We’ve all heard the expression, The Fog of War. The lack of clarity replaced by chaos, uncertainty in our own capabilities when you’re right in the middle of it.
Sound familiar? We should re-appropriate that term for motherhood. The Fog of Motherhood.
Now I’m being deliberate in saying “Motherhood” and not “Parenting” because I have had different parenting experiences to my husband.
Admittedly our household did fall into the common stereotype of mother-stays-home while father-goes-out-to-work for several reasons.
- I was the one that was pregnant and gave birth, I needed to recover from that.
- I was the one that was breastfeeding. It worked for us. I don’t object to the idea of bottle-feeding. I personally object to all the sterilising and measuring that goes with it. Breastfeeding seemed like the path of least resistance. I got very good at sleeping and breastfeeding.
- Yes, I co-slept. Jury is out on this one whether it interrupts sleep or not.
- Just as baby number one was becoming toddler, baby number two was on the way. Rinse, repeat with babies number three and four.
So I stayed home and worked on a contract basis from home when time permitted. Because mothers do what they gotta do.
But this Fog of Motherhood theory also works for the women who went back out to the workforce – bless them for doing so and keeping the debate alive.
And it’s no surprise to anyone that women, working full-time or not, still do most of the household chores.

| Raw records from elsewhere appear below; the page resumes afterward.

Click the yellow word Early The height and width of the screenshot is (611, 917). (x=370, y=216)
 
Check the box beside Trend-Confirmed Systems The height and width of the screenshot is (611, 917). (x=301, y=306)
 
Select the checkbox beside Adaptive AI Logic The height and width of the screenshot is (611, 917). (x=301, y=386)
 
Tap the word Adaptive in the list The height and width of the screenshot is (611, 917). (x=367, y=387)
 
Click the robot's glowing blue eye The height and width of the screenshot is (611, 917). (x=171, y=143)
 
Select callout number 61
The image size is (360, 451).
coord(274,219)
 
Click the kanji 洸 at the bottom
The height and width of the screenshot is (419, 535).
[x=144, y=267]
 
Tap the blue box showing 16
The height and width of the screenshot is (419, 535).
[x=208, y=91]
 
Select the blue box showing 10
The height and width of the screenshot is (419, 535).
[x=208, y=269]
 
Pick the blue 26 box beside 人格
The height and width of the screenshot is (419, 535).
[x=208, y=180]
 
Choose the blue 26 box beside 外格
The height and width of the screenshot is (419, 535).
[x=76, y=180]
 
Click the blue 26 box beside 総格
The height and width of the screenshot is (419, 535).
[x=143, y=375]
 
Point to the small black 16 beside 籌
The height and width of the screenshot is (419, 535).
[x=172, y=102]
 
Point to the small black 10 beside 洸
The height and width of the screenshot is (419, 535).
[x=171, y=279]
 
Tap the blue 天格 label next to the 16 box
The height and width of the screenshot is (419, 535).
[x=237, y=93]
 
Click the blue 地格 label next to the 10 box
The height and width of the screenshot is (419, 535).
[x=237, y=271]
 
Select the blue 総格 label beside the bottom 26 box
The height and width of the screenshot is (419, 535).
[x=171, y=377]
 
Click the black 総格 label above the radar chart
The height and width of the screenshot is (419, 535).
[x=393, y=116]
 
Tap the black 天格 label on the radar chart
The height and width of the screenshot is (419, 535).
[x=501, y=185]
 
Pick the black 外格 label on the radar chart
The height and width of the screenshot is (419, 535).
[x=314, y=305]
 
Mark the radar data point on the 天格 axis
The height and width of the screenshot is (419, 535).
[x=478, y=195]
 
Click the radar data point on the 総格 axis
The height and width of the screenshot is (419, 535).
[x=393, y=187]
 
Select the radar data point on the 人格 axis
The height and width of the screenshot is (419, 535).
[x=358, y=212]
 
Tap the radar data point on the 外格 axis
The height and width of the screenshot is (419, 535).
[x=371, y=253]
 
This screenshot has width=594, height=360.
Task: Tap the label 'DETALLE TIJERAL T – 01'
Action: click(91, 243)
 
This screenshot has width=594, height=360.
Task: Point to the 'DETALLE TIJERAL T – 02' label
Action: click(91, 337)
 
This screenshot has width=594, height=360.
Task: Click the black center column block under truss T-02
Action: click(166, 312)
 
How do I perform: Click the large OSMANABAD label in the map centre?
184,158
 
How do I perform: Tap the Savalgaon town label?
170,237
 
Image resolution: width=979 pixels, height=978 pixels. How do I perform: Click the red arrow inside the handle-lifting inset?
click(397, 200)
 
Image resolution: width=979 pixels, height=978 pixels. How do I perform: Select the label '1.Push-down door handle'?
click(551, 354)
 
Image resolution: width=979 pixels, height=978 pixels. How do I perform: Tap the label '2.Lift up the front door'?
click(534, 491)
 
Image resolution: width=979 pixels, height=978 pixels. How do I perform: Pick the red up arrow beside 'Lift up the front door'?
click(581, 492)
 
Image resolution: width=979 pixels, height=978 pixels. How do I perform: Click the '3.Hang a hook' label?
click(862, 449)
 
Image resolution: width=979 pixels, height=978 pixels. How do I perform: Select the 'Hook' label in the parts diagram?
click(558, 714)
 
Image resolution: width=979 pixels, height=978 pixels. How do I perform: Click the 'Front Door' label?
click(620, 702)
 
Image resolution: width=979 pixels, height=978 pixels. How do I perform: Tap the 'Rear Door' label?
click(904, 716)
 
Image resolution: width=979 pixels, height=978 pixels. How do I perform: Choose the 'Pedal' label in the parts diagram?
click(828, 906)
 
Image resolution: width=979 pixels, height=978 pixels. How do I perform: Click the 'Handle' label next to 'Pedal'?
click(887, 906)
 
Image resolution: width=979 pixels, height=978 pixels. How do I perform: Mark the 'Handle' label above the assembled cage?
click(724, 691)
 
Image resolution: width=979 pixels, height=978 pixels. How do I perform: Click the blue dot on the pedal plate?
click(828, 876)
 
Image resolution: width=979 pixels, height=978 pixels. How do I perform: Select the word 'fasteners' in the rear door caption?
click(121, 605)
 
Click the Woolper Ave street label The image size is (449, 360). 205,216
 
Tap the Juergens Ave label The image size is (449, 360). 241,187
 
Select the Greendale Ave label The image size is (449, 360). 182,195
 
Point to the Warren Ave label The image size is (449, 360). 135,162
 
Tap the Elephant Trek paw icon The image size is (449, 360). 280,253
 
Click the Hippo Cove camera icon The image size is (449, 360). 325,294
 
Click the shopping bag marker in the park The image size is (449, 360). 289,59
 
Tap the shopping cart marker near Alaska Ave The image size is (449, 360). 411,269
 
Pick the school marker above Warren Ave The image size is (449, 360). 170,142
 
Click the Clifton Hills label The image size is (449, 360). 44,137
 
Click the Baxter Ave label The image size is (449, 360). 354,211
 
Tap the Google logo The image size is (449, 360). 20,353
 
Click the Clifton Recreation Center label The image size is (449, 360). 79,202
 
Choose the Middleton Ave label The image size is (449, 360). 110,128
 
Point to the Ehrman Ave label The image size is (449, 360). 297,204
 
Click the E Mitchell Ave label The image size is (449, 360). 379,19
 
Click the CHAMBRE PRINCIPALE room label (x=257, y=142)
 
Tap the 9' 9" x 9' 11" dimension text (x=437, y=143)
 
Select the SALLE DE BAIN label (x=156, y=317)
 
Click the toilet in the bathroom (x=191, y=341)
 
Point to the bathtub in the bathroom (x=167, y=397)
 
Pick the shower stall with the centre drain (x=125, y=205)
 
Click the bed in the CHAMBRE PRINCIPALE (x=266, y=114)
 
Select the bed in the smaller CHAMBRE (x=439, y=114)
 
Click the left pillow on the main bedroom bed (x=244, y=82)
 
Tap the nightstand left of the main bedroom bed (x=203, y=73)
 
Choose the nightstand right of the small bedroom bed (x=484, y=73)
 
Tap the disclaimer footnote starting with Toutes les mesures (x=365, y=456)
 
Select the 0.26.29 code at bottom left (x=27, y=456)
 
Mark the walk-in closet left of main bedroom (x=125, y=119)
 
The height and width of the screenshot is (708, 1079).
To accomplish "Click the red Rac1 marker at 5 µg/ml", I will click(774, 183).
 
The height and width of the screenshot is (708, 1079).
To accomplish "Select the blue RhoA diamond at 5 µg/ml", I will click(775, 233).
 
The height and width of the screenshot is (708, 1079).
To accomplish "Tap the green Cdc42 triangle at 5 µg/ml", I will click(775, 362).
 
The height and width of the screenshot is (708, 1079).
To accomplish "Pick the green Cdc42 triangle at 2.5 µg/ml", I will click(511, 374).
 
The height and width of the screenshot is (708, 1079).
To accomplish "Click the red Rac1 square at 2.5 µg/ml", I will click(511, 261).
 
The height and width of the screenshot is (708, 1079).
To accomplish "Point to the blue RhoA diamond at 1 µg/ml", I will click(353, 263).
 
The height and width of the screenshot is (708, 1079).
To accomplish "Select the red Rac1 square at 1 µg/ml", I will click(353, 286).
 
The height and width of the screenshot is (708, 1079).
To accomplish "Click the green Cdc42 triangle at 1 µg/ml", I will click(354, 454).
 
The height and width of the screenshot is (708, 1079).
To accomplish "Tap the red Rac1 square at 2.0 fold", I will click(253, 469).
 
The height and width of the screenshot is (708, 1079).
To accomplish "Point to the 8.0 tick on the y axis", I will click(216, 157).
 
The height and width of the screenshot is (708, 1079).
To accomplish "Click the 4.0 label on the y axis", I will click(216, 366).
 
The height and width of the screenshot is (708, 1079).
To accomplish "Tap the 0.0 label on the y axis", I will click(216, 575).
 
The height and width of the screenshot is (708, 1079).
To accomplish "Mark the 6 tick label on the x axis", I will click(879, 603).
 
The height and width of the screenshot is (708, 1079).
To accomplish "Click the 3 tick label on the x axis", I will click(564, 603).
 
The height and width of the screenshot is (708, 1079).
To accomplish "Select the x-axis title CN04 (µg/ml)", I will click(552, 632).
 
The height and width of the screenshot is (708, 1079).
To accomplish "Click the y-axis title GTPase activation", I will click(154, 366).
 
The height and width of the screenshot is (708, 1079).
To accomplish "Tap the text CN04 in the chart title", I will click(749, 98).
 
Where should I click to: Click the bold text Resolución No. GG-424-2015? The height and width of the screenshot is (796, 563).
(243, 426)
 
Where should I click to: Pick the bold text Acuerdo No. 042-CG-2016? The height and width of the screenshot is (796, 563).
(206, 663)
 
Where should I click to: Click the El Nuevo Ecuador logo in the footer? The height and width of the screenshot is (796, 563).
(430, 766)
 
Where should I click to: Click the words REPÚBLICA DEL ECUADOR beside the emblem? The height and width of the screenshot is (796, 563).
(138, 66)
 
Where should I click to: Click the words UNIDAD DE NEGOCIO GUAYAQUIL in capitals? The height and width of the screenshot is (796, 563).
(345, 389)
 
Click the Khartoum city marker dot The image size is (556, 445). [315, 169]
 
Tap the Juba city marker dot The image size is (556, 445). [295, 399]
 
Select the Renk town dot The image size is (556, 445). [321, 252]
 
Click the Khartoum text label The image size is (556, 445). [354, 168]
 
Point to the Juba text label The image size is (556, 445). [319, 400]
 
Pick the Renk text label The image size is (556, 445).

All of this contributes to The Fog of Motherhood. And I think The Fog is strongest when you have at least one kid that’s under five years of age.
Walk with me a little here.
For 14 years I’ve operated under this fog. With all the little itsy bitsy things that go on every day repeatedly and you know if one of those itsy bitsy things screws up, it tends to screw up the next itsy bitsy thing and the rest of your day and/or week is one domino falling exercise.
Some favourites include:
- Quick get home before the toddler falls asleep in the car because transferring isn’t an option.
- The juice has to be in the favourite cup otherwise it’s simply toxic to drink.
- Don’t let the bolognaise sauce touch the pasta. Not one little bit.
- Don’t wash the comforter. It may be a haven for colonies of germs but the smell is what the toddler wants.
- Don’t lose the comforter. Enough said.
- Don’t drive down the street where the Golden Arches are. Because if you don’t stop, there will be tears. From everyone.
- Rinse, repeat. Every. Single. Day.
Feel free to add your own variations on the themes above.
You spend so long operating under these conditions that they become the new normal. You get used it. Well, as best you can. You know what’s coming so you become very adept at minimising the likelihood of a tantrum. Forward thinking and contingency planning become your strengths.
But don’t doubt for a minute how exhausting it can be. But hey, that’s parenting, that’s motherhood.
Or so I thought. Well okay, the mentally exhausting thing remains around a little longer but the physical exhaustion starts to disappear, as the kids get older and you start to have a regular full night’s sleep.
The thing I started to notice last year when my youngest was four, and now a preschooler heading close to five, is the stress levels started to drop. It didn’t matter if my preschooler fell asleep in the car because that wouldn’t throw out his evening bedtime.
- A bit of sauce on the pasta is dealt with a chat.
- Juice tastes the same in different cups. Who knew? Well, I did.
- Golden arches…well that’s a sometimes food. Onya Cookie.
- The comforter, however, still can’t be washed.
And now because all the itsy bitsy little things that helped create the fog have gone, so too has the fog.
I’m less stressed. I’m less wound up.
Hell, sometimes I even let the kiddies stay up a bit longer. And eat that extra sugary treat. The fallout from straying from the norm isn’t as great. The consequences are less traumatic.
When you’re in the middle of The Fog of Motherhood, it’s hard. Making decisions during the fog is trying and tiring because every decision has a consequence. It’s a balancing act.
It’s the greatest irony of all. When you’re sleep deprived the most, the decision-making comes in thick and fast. No-one functions in those circumstances.
But once you’re through it, dropping the balls every now and then is okay. Deciding to drop the balls can be liberating.
Surely the insanity of raising teenagers isn’t anywhere near as bad. Right?